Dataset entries
»»

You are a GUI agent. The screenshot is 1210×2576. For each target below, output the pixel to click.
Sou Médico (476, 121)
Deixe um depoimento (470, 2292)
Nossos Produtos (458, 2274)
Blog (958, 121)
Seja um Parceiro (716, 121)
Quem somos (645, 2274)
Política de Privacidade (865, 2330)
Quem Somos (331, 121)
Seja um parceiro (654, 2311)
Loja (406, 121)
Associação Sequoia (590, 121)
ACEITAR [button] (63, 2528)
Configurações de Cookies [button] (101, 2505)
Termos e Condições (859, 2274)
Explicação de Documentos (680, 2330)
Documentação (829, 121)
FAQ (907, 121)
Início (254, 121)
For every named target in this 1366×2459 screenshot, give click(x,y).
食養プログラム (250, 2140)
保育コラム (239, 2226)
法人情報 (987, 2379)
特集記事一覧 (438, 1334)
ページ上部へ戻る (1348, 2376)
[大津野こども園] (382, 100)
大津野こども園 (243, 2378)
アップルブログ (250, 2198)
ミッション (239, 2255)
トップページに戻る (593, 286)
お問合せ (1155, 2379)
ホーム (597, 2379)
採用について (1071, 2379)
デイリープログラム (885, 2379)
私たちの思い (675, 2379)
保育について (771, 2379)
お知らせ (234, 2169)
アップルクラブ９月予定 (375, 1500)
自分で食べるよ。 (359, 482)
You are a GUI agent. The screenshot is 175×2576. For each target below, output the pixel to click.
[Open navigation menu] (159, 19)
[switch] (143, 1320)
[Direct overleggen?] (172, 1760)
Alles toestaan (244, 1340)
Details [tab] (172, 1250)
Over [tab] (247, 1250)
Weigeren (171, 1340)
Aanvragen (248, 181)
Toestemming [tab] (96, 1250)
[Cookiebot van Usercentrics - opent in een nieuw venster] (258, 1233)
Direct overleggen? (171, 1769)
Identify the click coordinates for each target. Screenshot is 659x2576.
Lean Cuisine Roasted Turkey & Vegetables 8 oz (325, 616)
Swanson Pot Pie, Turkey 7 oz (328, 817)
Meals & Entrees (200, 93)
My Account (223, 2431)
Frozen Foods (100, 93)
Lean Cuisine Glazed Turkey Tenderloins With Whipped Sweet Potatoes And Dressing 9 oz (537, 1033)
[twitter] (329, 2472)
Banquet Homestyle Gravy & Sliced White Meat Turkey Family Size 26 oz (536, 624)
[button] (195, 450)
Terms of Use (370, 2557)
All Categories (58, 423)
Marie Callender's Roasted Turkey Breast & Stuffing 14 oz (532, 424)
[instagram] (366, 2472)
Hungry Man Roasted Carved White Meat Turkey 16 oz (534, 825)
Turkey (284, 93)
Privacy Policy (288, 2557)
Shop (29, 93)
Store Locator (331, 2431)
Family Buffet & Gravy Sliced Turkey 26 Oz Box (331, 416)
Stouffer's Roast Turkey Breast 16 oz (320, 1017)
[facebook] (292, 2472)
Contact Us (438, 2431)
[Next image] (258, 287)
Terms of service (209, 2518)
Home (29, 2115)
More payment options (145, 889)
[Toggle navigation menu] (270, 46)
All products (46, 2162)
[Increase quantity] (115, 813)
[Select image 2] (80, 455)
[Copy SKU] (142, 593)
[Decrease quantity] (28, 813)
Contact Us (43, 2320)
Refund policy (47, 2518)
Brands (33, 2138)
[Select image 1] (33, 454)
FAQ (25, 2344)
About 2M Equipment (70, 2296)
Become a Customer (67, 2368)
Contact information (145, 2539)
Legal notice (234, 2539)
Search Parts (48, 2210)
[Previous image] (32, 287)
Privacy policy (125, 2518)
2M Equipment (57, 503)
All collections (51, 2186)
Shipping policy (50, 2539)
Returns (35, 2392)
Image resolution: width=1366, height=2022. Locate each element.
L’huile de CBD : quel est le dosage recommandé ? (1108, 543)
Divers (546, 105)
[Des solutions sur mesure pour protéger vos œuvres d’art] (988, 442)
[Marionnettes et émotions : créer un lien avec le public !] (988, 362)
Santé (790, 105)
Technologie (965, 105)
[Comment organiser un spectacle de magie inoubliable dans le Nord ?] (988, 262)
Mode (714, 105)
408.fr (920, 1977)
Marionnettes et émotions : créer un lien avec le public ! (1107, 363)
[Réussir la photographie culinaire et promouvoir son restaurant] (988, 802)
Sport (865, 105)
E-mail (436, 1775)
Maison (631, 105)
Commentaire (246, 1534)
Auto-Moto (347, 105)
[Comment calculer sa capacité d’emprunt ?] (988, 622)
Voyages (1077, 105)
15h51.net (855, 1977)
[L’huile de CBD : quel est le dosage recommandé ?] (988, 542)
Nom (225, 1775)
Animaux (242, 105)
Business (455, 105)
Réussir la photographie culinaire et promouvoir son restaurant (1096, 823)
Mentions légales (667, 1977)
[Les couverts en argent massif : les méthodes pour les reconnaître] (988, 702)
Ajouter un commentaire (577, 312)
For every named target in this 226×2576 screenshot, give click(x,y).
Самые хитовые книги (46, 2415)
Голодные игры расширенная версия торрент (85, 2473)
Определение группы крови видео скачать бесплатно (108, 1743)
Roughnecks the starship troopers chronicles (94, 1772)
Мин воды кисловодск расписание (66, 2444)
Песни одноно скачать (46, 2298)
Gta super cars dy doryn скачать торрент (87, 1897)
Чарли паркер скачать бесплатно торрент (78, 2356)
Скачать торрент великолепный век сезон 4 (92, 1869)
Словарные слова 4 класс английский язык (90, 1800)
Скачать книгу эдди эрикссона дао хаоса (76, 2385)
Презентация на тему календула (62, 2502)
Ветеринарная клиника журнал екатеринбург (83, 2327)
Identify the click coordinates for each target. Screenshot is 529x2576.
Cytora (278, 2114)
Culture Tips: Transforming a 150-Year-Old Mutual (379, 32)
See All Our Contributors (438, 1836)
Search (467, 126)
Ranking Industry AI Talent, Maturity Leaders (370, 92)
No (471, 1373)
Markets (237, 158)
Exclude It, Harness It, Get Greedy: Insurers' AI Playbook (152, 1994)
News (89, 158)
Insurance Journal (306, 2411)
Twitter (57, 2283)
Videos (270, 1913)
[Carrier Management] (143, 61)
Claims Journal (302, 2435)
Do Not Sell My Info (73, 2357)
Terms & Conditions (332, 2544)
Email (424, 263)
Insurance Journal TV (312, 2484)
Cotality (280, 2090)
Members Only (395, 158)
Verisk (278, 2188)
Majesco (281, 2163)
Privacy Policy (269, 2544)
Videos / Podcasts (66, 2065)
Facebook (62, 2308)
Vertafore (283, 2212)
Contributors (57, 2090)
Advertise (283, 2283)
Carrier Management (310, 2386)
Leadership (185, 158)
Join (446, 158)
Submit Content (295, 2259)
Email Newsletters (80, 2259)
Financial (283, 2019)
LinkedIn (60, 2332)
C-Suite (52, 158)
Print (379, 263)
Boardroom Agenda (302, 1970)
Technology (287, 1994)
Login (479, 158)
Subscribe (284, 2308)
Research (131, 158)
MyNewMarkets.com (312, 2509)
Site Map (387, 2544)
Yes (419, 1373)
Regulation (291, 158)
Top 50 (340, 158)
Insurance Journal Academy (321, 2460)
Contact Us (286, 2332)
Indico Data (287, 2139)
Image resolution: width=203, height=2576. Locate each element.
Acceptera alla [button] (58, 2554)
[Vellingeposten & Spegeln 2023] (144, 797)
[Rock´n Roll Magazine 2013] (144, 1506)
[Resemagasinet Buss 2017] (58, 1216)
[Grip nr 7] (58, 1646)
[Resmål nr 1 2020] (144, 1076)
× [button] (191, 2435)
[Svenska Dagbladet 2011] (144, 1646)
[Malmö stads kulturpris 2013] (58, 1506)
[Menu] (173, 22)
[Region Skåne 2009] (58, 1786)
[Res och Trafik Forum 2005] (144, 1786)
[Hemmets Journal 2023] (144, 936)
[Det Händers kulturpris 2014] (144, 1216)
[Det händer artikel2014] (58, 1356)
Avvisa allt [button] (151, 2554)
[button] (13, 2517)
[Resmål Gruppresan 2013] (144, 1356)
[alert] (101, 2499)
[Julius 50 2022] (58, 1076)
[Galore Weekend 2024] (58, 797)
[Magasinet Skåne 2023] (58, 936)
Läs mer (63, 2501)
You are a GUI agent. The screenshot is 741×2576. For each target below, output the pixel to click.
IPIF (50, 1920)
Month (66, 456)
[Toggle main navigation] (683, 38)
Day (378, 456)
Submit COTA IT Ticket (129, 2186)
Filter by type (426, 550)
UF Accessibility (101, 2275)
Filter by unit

««

Task instructions - Please return the lines above that run from the line containing "Facebook (62, 2308)" to the line containing "Contact Us (286, 2332)", inclusive, exactly and with no other lines.

Written answer -
Facebook (62, 2308)
Vertafore (283, 2212)
Contributors (57, 2090)
Advertise (283, 2283)
Carrier Management (310, 2386)
Leadership (185, 158)
Join (446, 158)
Submit Content (295, 2259)
Email Newsletters (80, 2259)
Financial (283, 2019)
LinkedIn (60, 2332)
C-Suite (52, 158)
Print (379, 263)
Boardroom Agenda (302, 1970)
Technology (287, 1994)
Login (479, 158)
Subscribe (284, 2308)
Research (131, 158)
MyNewMarkets.com (312, 2509)
Site Map (387, 2544)
Yes (419, 1373)
Regulation (291, 158)
Top 50 (340, 158)
Insurance Journal Academy (321, 2460)
Contact Us (286, 2332)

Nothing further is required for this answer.